We've have all heard of the painter who stepped back to admire his work and fell five floors from his scaffolding. It's all right to admire your own work, but it's mighty important to look before you step in any direction. You could be stepping into an open stairwell, or off the edge of a platform, onto a pile of lumber, into the path of a moving vehicle or into the way of a swinging load.
On construction projects, in manufacturing plants, in fact in all types of industry, materials and equipment are always being handled and moved about. It is highly important that those working on the job be alert to all such movements. Look up, look down, look all around, so you'll never walk into the path of a moving truck, an earthmoving machine, an elevator or some other kind of hoisting equipment.
Unique to construction projects is the fact that scrap material and debris is removed from the structure by throwing or dropping it to the ground level. These materials should never be thrown from a structure unless the person doing the throwing first looks to see for sure that no one's in the way. Both in manufacturing plants and on construction sites material and equipment is moved about by cranes and hoists. No one should walk beneath a swinging load if there's any way to prevent it. If it becomes essential to do so, be certain to look before doing so. Being alert to what is going on overhead is highly important to all worker, and one of the best ways to keep alert to overhead conditions is to look up occasionally.
Falls are not unique to construction projects but many people have been killed on construction jobs as a result of falling through false ceilings or temporary floor covering simply because they didn't take time to look where they were stepping. Throughout construction and industry others have been injured by working in poorly lighted areas, merely because they couldn't see. So, if you work in a poorly lighted place, make a special effort to see.
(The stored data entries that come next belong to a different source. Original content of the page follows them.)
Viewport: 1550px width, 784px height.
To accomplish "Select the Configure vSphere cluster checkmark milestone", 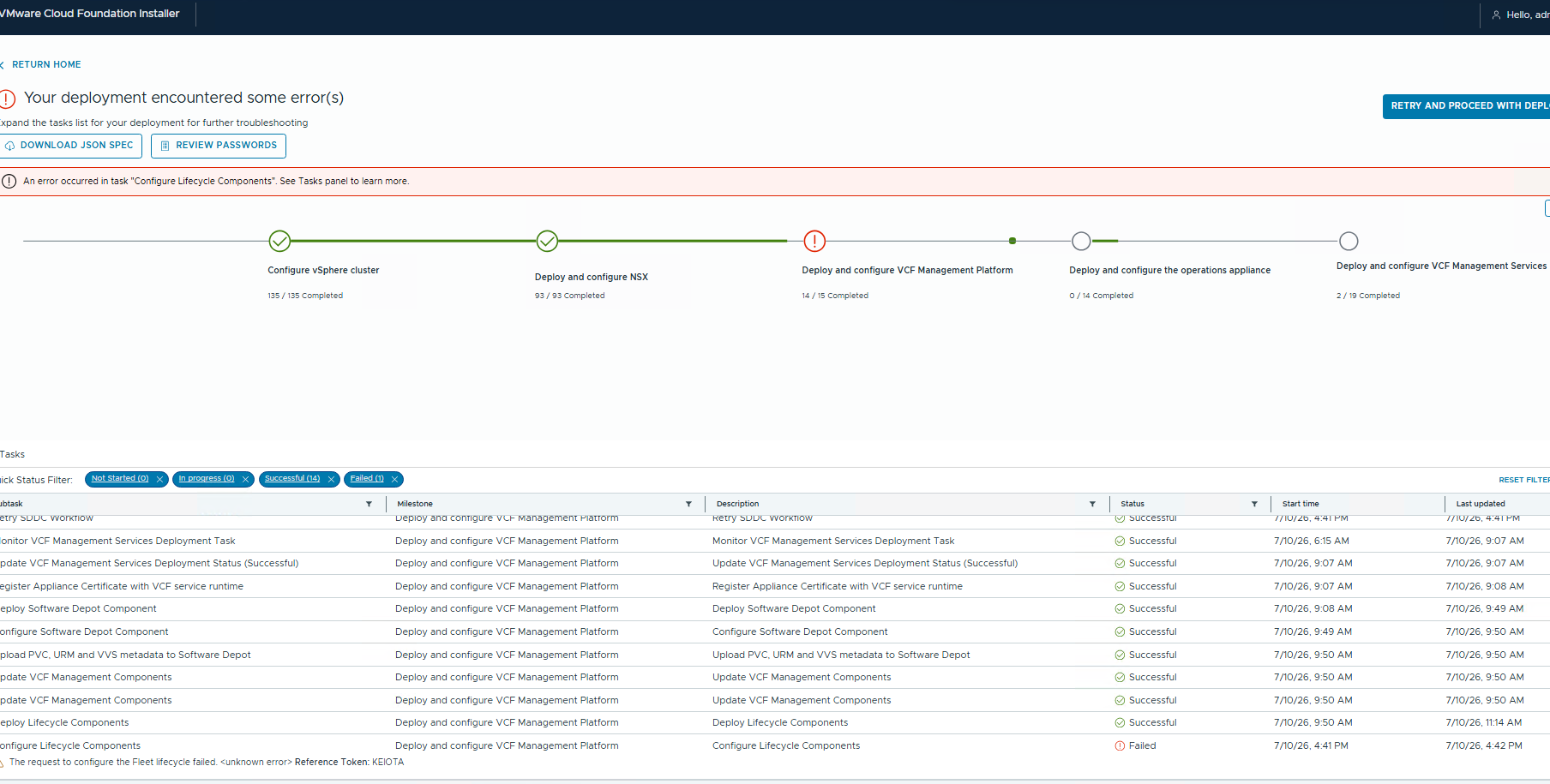I will [279, 242].
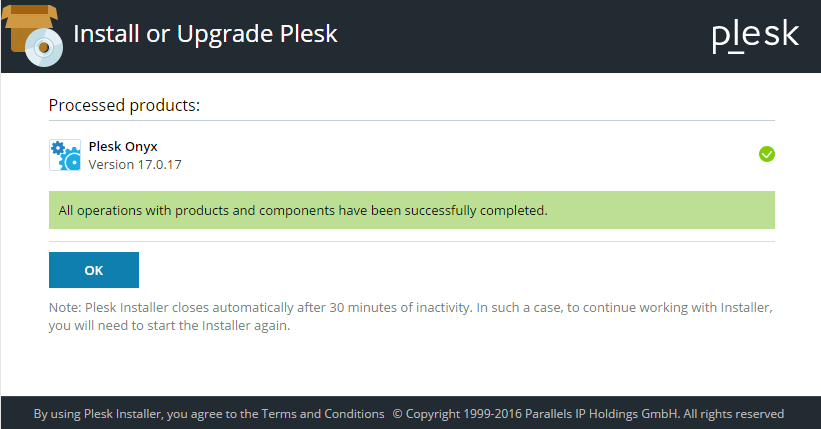Screen dimensions: 821x429
Task: Click the green success checkmark icon
Action: pos(767,154)
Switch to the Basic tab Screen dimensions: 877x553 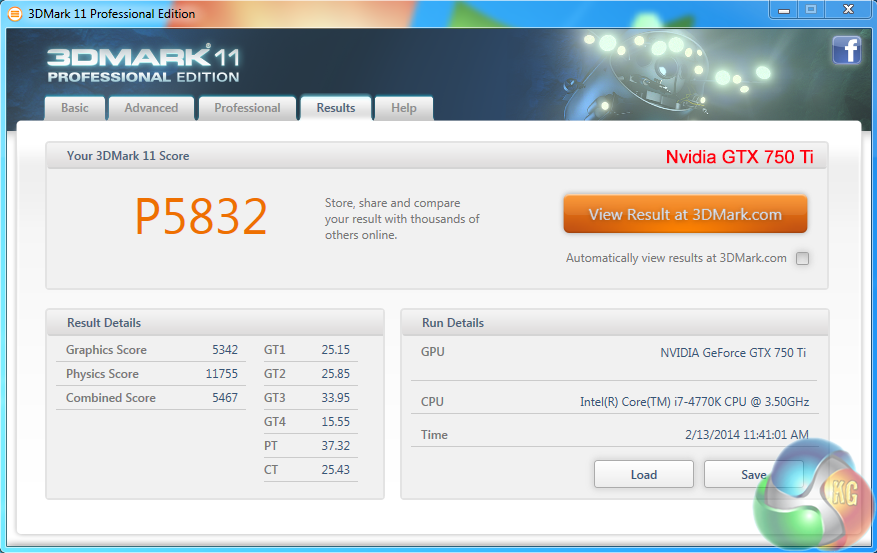click(x=75, y=108)
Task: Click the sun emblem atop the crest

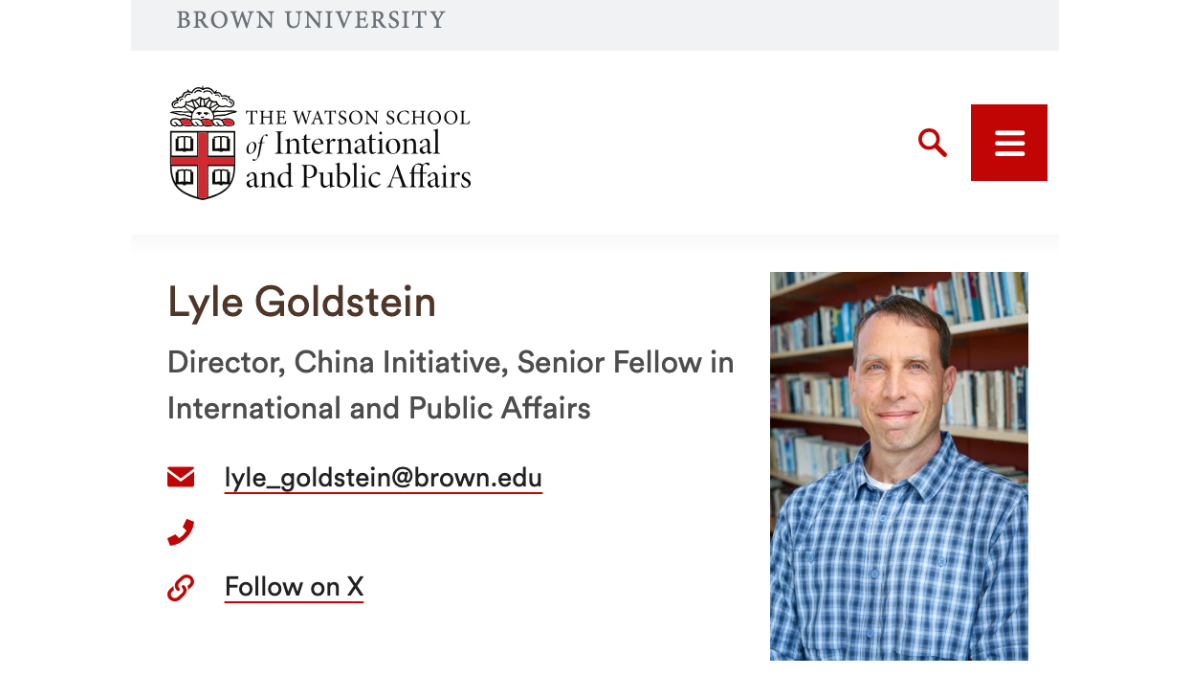Action: 202,105
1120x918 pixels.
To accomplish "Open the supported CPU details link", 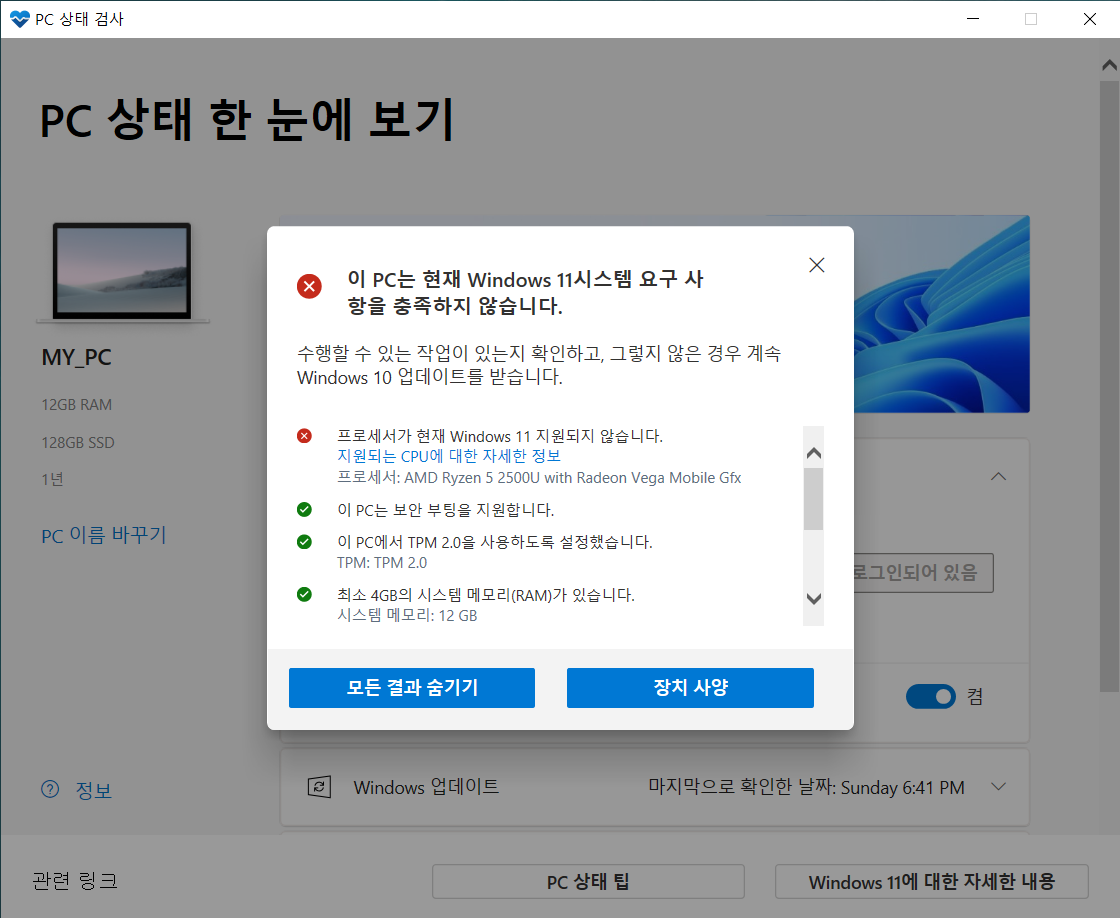I will click(x=449, y=456).
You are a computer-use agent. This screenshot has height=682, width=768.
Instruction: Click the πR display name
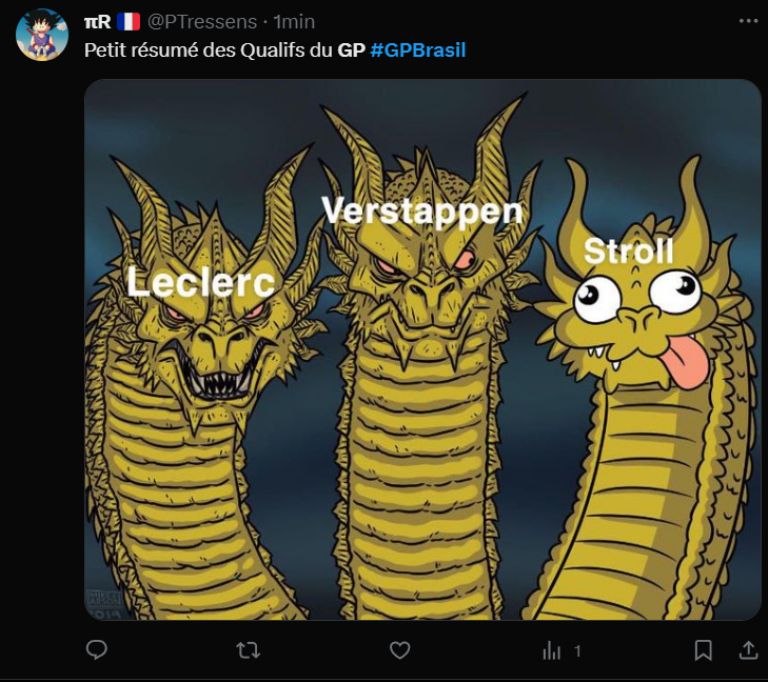[x=97, y=22]
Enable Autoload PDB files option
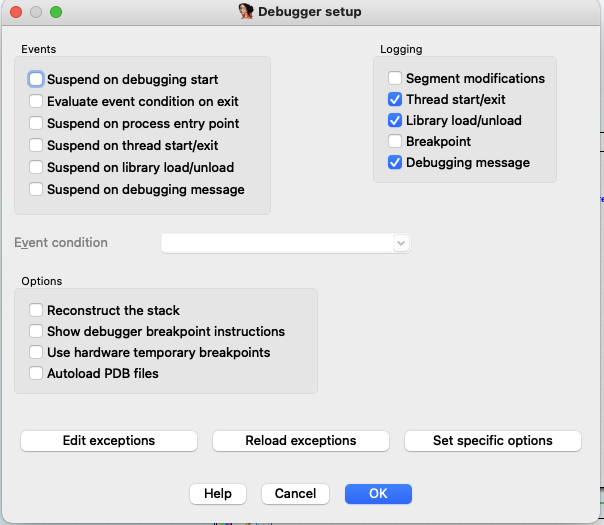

Your eyes are your biggest assets to your work; take care of them so they'll take care of you. When grinding, sawing, welding or doing any type of work of that sort, wear the proper kind of eye protection so that you will always have eyes to look with. And always watch what you are doing. If you keep your mind and your eyes on what you are doing and where you are, you will never have to explain an accident by saying, "I didn't see" when what you really meant was "I wasn't looking."